Tuesday, 11 February 2014

Book review: Dissolution, by C.J. Sansom

Firstly, let me explain how no amount of adjectives can truly describe how gripping these books are - I would exhaust my Oxford Thesaurus (that sounds like a breed of dinosaur... I digress). In addition, they are factually accurate, believable and well-written, with a brief author's note at the back describing where authorial liberties were taken and why. The Matthew Shardlake series is my favourite book series ever, so when I finished it in December I was genuinely lost. Well, I'm hoping he'll write a sixth story but there's no word of it yet on his website.

Over the next couple of weeks, I'm going to write a review of each book, thus giving myself more space to gush over each one than if I posted about all five now!


I was given Dissolution by my friend for my birthday last August, but didn't start reading it until one annoyingly sleepless night in Rome in September. Prior to this series, I'd not read much crime fiction before. 

Set in 1537 during the dissolution of the monasteries, the protagonist, lawyer Matthew Shardlake, travels to Scarnsea to investigate the murder of Robin Singleton, one of Thomas Cromwell's commissioners. However, his investigation reveals far more than he bargained for...

Shardlake is a fascinating character, partly because he is a hunchback; the reader is constantly made aware of his disfigurement, through his own references to it and how characters react to him. Hunchbacks were symbols of bad luck during this period, and many characters whom he meets throughout the series are very rude and judgmental. I like Shardlake, because he can be ill-tempered and makes mistakes, experiencing the frustration of his cases rather than solving them with ease. Perhaps this is why the books are so gripping - there are so many revelations and surprises, it's impossible to predict what is going to happen.

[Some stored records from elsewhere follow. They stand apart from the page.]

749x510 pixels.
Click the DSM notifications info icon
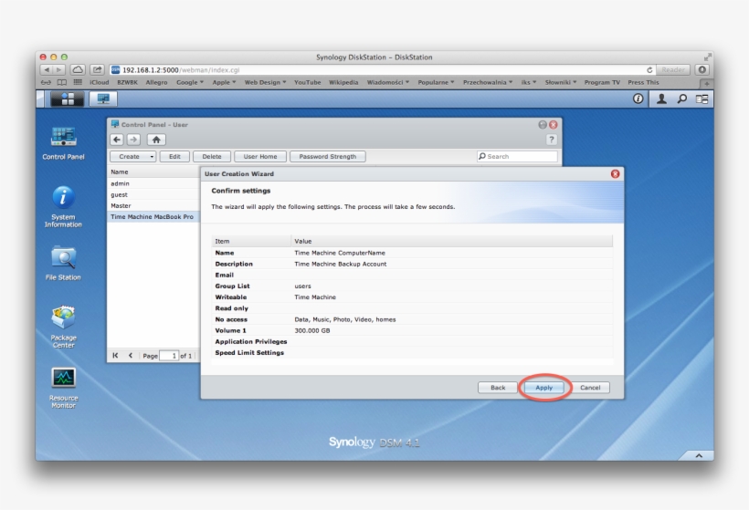pyautogui.click(x=638, y=99)
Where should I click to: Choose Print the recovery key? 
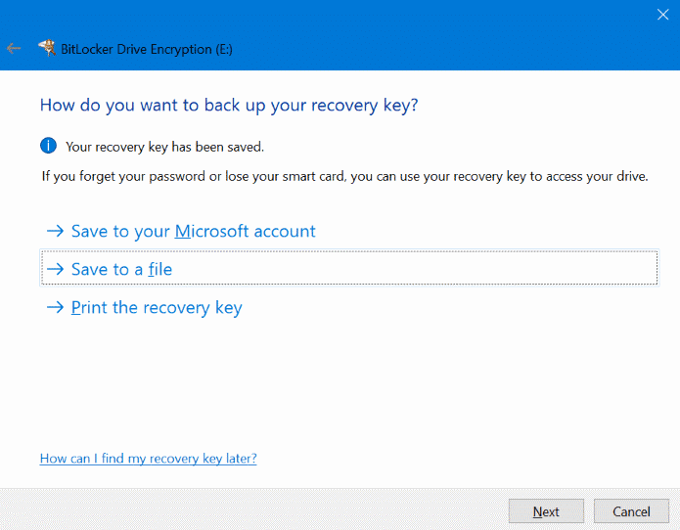[x=157, y=308]
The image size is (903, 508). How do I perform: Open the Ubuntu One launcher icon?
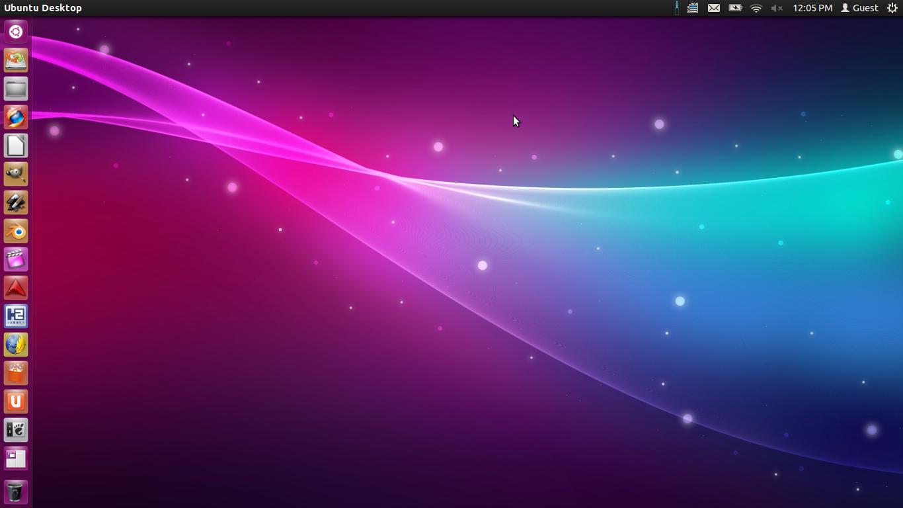click(16, 402)
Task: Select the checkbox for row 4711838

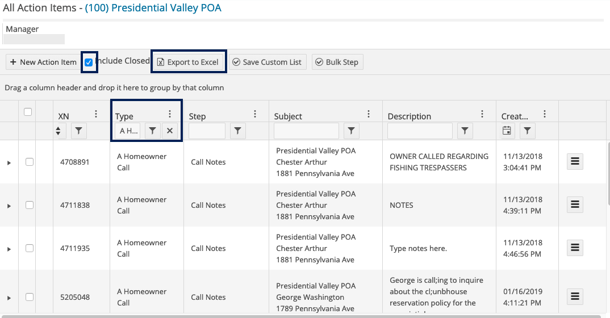Action: point(30,205)

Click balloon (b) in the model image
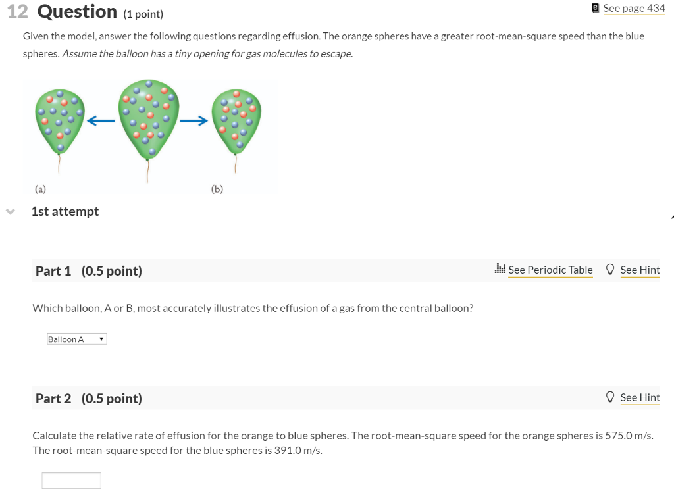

Sansom successfully recreates Tudor England, with it's bleak sights and unpleasant smells. The brutality and fear are palpable, making the story even more engaging as Shardlake uncovers the truth behind Singleton's murder. The ending is cataclysmic, cleverly combining the fate of Mark Smeaton and Queen Anne Boleyn (executed in 1536 after 3 years as Henry VIII's second queen), as well as the monks of Scarnsea. I gasped when the murderer was revealed, as I really could not have guessed who was guilty.

Although I said earlier that many of the characters are unkind to Shardlake, Dissolution introduces one man who features in the rest of the series: Guy Malton. As a Catholic monk from Malaga, he is also treated with fear and suspicion due to his dark skin, but he proves to be a gentle, kind and intelligent friend to Shardlake. Interestingly, many of the characters in this series are outside of society, through race, religion, health, gender or sexuality; I appreciate how Sansom encompasses the people whom history has tried to 'write out'. 

I cannot recommend this book enough; I read it solidly for four hours, and have been raving about it ever since. I felt truly transported to Shardlake's world, completely absorbed in the story until the very last page.